DATA EXTRACTS: Begin
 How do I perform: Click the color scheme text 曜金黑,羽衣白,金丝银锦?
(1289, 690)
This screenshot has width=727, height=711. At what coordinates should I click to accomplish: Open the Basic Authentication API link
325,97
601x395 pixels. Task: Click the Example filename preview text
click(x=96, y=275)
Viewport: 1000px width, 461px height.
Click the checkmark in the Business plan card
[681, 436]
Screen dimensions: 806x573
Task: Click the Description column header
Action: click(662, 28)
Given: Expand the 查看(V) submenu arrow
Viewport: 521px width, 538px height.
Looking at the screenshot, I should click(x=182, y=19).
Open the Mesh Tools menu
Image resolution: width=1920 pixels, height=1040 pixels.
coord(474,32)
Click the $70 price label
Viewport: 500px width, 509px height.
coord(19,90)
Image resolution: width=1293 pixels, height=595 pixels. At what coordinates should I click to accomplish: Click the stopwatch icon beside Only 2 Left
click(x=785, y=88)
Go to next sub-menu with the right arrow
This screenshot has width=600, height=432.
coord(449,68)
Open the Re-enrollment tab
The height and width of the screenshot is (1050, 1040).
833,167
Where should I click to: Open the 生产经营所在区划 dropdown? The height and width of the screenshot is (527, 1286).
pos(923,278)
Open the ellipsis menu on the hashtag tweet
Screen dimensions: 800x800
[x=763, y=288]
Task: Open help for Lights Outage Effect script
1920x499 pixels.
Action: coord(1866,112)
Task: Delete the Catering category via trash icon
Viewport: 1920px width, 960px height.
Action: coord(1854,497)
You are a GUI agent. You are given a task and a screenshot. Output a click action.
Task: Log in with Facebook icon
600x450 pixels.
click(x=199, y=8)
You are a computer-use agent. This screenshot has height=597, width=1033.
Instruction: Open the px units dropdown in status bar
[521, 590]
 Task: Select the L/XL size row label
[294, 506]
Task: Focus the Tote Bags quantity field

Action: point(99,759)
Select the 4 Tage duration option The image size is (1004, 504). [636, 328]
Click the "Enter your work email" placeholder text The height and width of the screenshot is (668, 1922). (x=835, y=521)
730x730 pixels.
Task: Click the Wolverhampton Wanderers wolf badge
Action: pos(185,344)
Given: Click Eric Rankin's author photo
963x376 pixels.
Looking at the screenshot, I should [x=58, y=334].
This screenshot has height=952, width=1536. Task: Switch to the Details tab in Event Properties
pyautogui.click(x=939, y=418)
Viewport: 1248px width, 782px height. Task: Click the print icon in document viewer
DATA EXTRACTS: End
> _PROBLEM DETAILS_:
Print out an identical copy of the whole listing.

> _RESULT_:
 How do I perform: Click the color scheme text 曜金黑,羽衣白,金丝银锦?
(1289, 690)
This screenshot has width=727, height=711. At what coordinates should I click to accomplish: Open the Basic Authentication API link
325,97
601x395 pixels. Task: Click the Example filename preview text
click(x=96, y=275)
Viewport: 1000px width, 461px height.
Click the checkmark in the Business plan card
[681, 436]
Screen dimensions: 806x573
Task: Click the Description column header
Action: click(662, 28)
Given: Expand the 查看(V) submenu arrow
Viewport: 521px width, 538px height.
Looking at the screenshot, I should click(x=182, y=19).
Open the Mesh Tools menu
Image resolution: width=1920 pixels, height=1040 pixels.
coord(474,32)
Click the $70 price label
Viewport: 500px width, 509px height.
coord(19,90)
Image resolution: width=1293 pixels, height=595 pixels. At what coordinates should I click to accomplish: Click the stopwatch icon beside Only 2 Left
click(x=785, y=88)
Go to next sub-menu with the right arrow
This screenshot has width=600, height=432.
coord(449,68)
Open the Re-enrollment tab
The height and width of the screenshot is (1050, 1040).
833,167
Where should I click to: Open the 生产经营所在区划 dropdown? The height and width of the screenshot is (527, 1286).
pos(923,278)
Open the ellipsis menu on the hashtag tweet
Screen dimensions: 800x800
[x=763, y=288]
Task: Open help for Lights Outage Effect script
1920x499 pixels.
Action: coord(1866,112)
Task: Delete the Catering category via trash icon
Viewport: 1920px width, 960px height.
Action: coord(1854,497)
You are a GUI agent. You are given a task and a screenshot. Output a click action.
Task: Log in with Facebook icon
600x450 pixels.
click(x=199, y=8)
You are a computer-use agent. This screenshot has height=597, width=1033.
Instruction: Open the px units dropdown in status bar
[521, 590]
 Task: Select the L/XL size row label
[294, 506]
Task: Focus the Tote Bags quantity field

Action: point(99,759)
Select the 4 Tage duration option The image size is (1004, 504). [636, 328]
Click the "Enter your work email" placeholder text The height and width of the screenshot is (668, 1922). (x=835, y=521)
730x730 pixels.
Task: Click the Wolverhampton Wanderers wolf badge
Action: pos(185,344)
Given: Click Eric Rankin's author photo
963x376 pixels.
Looking at the screenshot, I should [x=58, y=334].
This screenshot has height=952, width=1536. Task: Switch to the Details tab in Event Properties
pyautogui.click(x=939, y=418)
Viewport: 1248px width, 782px height. Task: Click the print icon in document viewer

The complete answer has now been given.